I know there was supposed to be a Yandy post with the new goodies I got this weekend. But between the party and trying to wade through asstons of email it didn’t get done in time *shame on me*. Hopefully tomorrow I can get my act together and write it up.

Muh buddy Danger passed along this link and I’ve been wanting to share it with y’all. The Perception Laboratory’s Face Transformer- This groovy thing-a-ma-bobber uses a photo you upload of your face and transforms your face into all sorts of fun stuff. Check out my face done as a:

Magna Cartoon
Mangna Bug

Botticelli Painting
Botticelli Bug

Guy
Guy Bug

Fiiiiinallllly, let’s talk about Room #813. The Chad has left us *tear* He was a great renter, the toilet seat wasn’t left up once the whole time he was here! Thank you all for going over and visiting him, y’all sure do know how to give people a good run for their credits! Here are the stats from his seven day stay with us:

1544 Hits
506 Unique Hits
93 Clicks
55 Unique Clicks
—————–
Price: 15 Credits

And as they say out with the old and in with the new! The latest renter is the lovely Bianca Roland of Stir Fry Kitty! She also has a cooking blog and a WiFi review blog..quite the busy girl! I love the name, love the blog layout, love the writing…love it! Go on over and say howdy if you have a chance :)

Thank you to everyone else who bid, hopefully one of these days BE will allow me to pile you all into my sidebar *chuckle*

::Trouble Ain’t Over:: Wonderland or Not::I Am Jack’s Raging Mommy::The Vegan Diet::Grand- Pa::Recommended::Allrighty Then::This Place is Nuts::The Fifth Column::Maldita Bratinella::
::Evolution of Gina::Tense Teacher::Taking a Sanity Break::
::The Foo Logs::Baggage That Goes With Mine::

Everybody Wants to get Stoned

Friday, April 28th, 2006

Well here’s a good one for ya, Mexico is gonna legalize “small amounts of drugs for personal use” (we’re talkin more than just weed folks…can you say heroin, LSD and ecstasy?). All their gov’t. needs now is El Presidente Fox’s signature on the bill. His offices are saying he’s going to give it the thumbs up. They say this is so their law enforcement can focus on busting the “big guys”. I’m still trying to figure out how legalizing it is going to be any help…I figure just keep it illegal and switch focus onto the big guys…I just can’t seem get the big picture into focus though.

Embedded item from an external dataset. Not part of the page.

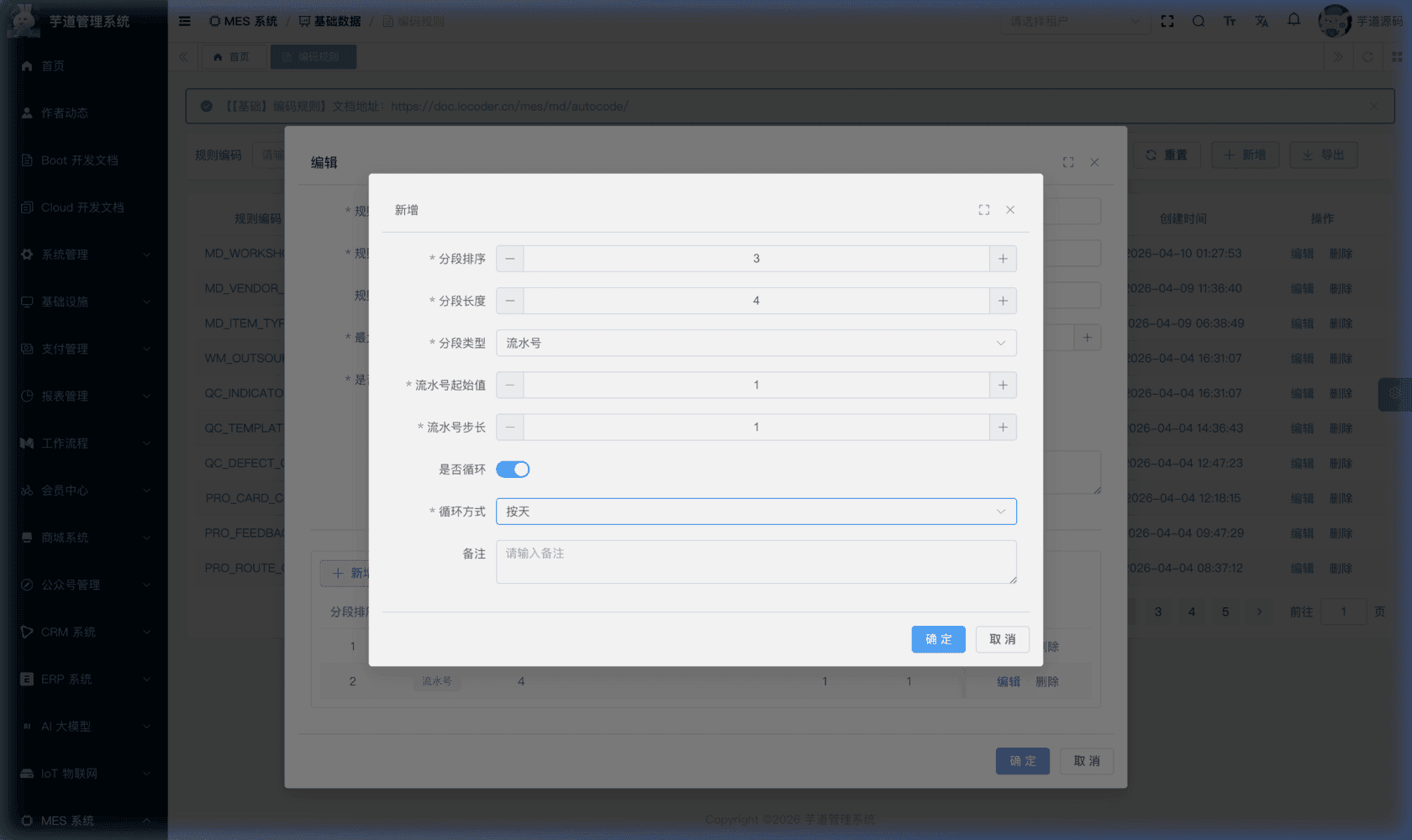
Task: Decrease the 分段长度 value with minus button
Action: point(509,301)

Isn’t that cute? Mexico is now going to make it OK for drug addicts to continue their abuse without any prevention or reprimand– just a hop skip and a jump away from our unsecured borders where *gasp* Americans (and American children) can freely come and go. I smell a time-bomb just waiting to explode here.

Guess what the White House has to say?

“The Bush administration had no immediate reaction.”

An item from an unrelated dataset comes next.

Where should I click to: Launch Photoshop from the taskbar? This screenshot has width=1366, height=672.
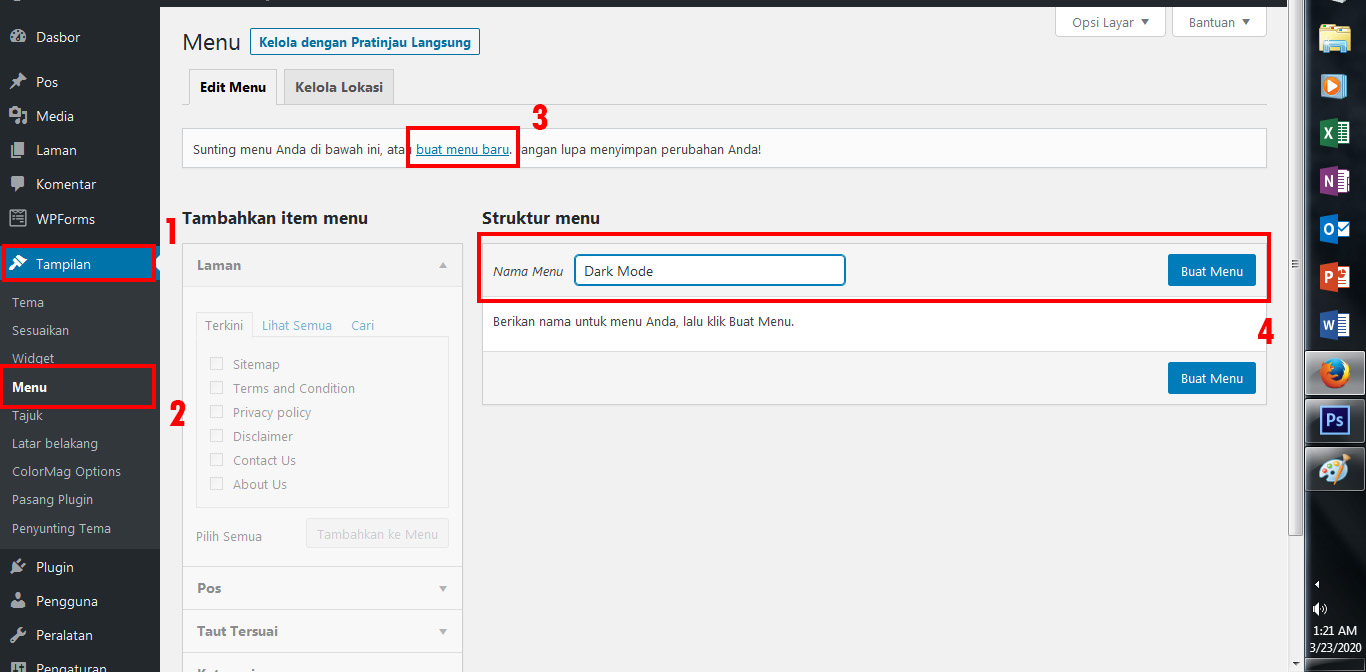(x=1334, y=421)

Instead we’ll get a delayed reaction that will only make matters worse as seems to be the m.o. for the folks up there in Warshintin’. They are all probably too busy sitting in the Oval Office reading “My Pet Goat” or figuring out new ways to invade more countries in the name of “fighting terror”. Never mind the inconsequential detail that now, not only will we have illegal aliens flooding into our country as before, but they are able to get blown, high, tweaked, stoned or tripped out of their minds before comin’ on over here and it’s A-OK with their gov’t. *sigh*

What country is left that doesn’t suck ass and isn’t a terrorist threat to Bush?
I’d like to go there now please.

Fuck This Shit

Friday, April 21st, 2006

I don’t want to insult anyone’s intelligence here so please if you already knew this stuff just go on about your evening as you had planned. I’m a lil’ PMS-y.

Ahem.

IF YOU ARE DRIVING SLOW, KEEP YOUR FUCKING VEHICLE IN THE RIGHT LANE!!

THAT’S WHAT THIS FUCKING SIGN IS ALL ABOUT:


GET OUT OF MY WAY!

Ahem.

If you are speaking Spanish to me and I’m saying “NO COMPRENDO” raising your voice will not make me understand you!

ALL I HEAR IS REALLY LOUD SPANISH I STILL DON’T COMPRENDO.
LEARN FUCKING ENGLISH.

Ahem.

Do NOT try to impress or stump me with what you believe to be a witty blonde joke. I’ve heard them ALL. And here’s a little fact you stupid fat fucker….my IQ is higher than your body weight. I’m not amused.

Ahem.

Well I feel better now! :) Have a great weekend y’all!